• _TEXT_:
=== Begin Enclosure ===
17. Batch Optimization
Chapter 17 of 18 · 20 min
Efficient batching transforms single-request latency into throughput. The challenge lies in batching variable-length sequences without excessive padding waste.
Static batching pre-pads sequences to maximum length:
# Inefficient static batching
batch = [
prompt_10_tokens,
prompt_1000_tokens,
prompt_50_tokens,
]
# All padded to 1000 tokens = massive waste on short prompts
# GPU utilization: ~1% for prompt_10, ~10% for prompt_50
Dynamic batching groups sequences by similar length:
# vLLM dynamic batching
from vllm import LLM
llm = LLM(
model="meta-llama/Llama-2-70b-hf",
max_num_seqs=256, # Maximum sequences per batch
max_num_batched_tokens=8192, # Token budget per batch
enable_chunked_prefill=True, # Split long prefill
)
=== End Enclosure ===
• _DIRECTIONS_: Copy the batch optimization passage word for word, starting at "17. Batch Optimization" and ending at "excessive padding waste.".

• _DATASET_:
=== Begin Enclosure ===
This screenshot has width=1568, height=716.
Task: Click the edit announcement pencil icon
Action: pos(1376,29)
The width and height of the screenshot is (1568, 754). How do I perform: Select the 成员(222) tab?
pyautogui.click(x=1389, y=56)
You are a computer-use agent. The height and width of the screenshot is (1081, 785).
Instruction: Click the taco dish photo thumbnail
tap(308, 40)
=== End Enclosure ===
=== Begin Enclosure ===
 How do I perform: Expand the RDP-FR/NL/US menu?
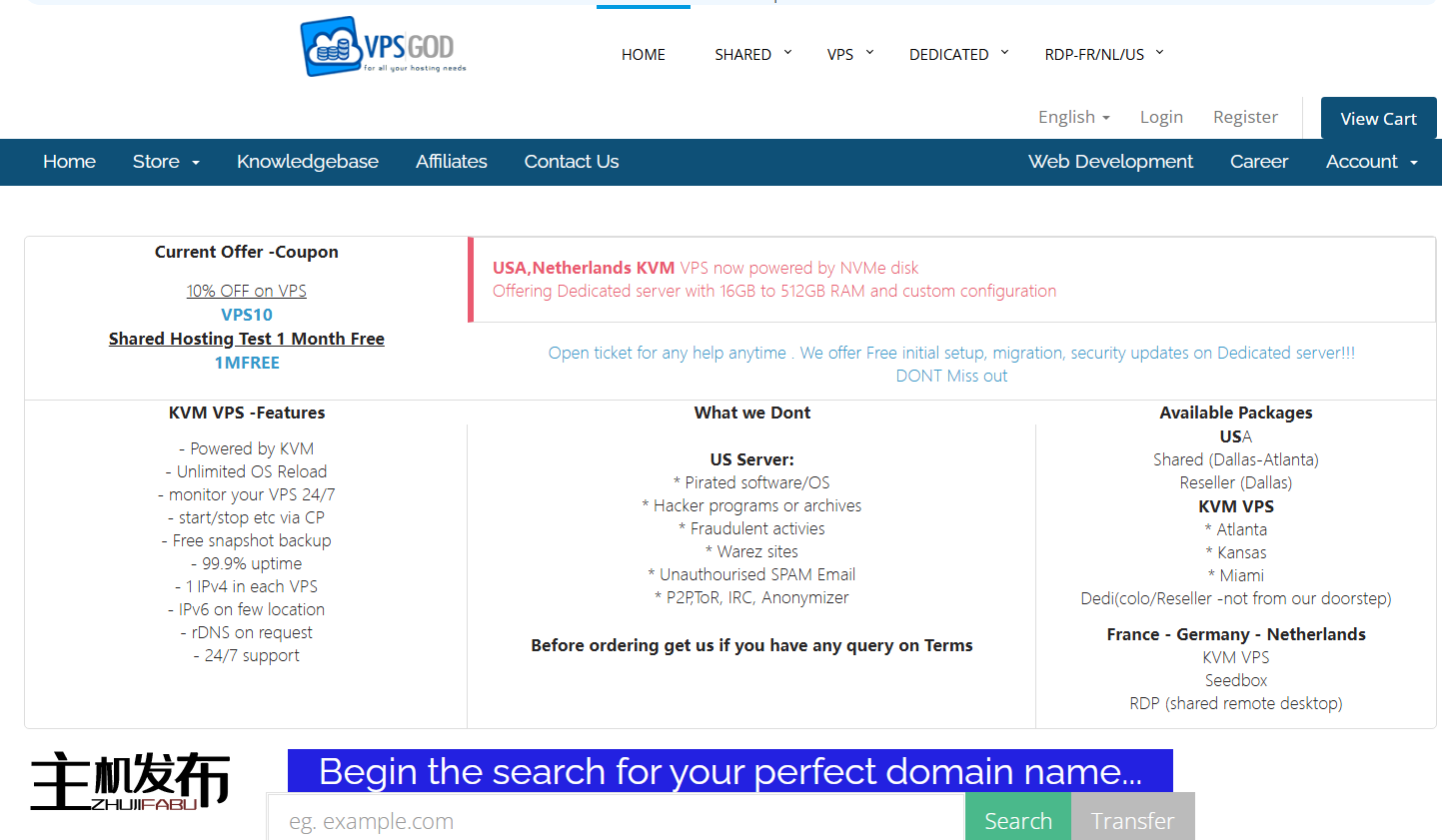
=== End Enclosure ===
• _RESULT BELOW_:
17. Batch Optimization
Chapter 17 of 18 · 20 min
Efficient batching transforms single-request latency into throughput. The challenge lies in batching variable-length sequences without excessive padding waste.